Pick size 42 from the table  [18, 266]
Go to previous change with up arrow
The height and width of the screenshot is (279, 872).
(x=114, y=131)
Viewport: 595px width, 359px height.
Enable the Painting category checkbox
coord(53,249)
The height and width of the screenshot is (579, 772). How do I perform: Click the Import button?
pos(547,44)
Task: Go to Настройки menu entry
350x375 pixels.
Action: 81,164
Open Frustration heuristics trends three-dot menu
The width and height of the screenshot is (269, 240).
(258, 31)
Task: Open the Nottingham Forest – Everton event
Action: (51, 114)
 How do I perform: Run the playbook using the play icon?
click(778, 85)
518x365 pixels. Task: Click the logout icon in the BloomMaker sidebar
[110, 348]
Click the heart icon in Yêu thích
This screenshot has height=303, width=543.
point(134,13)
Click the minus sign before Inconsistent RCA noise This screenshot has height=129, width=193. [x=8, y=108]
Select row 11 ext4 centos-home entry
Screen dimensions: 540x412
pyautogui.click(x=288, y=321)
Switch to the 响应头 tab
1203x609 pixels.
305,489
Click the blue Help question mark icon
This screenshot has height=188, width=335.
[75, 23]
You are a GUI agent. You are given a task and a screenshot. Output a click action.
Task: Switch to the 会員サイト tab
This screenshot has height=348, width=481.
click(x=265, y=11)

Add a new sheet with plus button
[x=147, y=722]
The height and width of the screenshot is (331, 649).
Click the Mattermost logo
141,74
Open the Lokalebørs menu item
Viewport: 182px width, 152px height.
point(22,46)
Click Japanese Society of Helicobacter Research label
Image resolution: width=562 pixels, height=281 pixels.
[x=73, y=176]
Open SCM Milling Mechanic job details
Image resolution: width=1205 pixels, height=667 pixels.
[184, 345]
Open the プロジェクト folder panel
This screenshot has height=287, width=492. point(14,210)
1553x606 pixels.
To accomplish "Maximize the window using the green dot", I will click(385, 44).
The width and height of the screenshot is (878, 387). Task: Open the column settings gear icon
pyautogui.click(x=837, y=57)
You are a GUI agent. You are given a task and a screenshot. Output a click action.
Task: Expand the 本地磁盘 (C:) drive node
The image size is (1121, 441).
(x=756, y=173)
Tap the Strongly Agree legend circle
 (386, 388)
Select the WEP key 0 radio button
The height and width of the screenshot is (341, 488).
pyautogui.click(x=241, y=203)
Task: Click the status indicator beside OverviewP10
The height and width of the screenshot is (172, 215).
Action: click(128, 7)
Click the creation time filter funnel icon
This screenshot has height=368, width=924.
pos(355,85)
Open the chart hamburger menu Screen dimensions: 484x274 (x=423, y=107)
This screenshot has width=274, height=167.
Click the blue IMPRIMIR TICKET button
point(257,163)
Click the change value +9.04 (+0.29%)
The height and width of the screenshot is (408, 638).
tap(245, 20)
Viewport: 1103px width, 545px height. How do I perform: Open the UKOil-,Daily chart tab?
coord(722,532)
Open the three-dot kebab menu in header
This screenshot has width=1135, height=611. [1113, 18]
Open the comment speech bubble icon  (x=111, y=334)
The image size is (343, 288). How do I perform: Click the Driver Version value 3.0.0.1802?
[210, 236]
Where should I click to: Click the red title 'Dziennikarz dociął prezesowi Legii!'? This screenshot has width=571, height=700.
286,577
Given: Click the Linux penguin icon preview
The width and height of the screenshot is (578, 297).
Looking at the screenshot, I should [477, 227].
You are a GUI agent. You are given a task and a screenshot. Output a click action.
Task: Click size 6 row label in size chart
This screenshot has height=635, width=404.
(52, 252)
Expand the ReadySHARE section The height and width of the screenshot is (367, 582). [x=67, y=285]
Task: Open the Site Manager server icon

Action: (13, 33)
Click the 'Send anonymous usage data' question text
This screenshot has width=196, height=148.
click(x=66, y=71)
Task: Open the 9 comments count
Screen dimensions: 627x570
○ ○ ○ ○ ○ ○ ○
In the entries above, which lines hold the string "question"? Report all of them.

Click the blue Help question mark icon
Click the 'Send anonymous usage data' question text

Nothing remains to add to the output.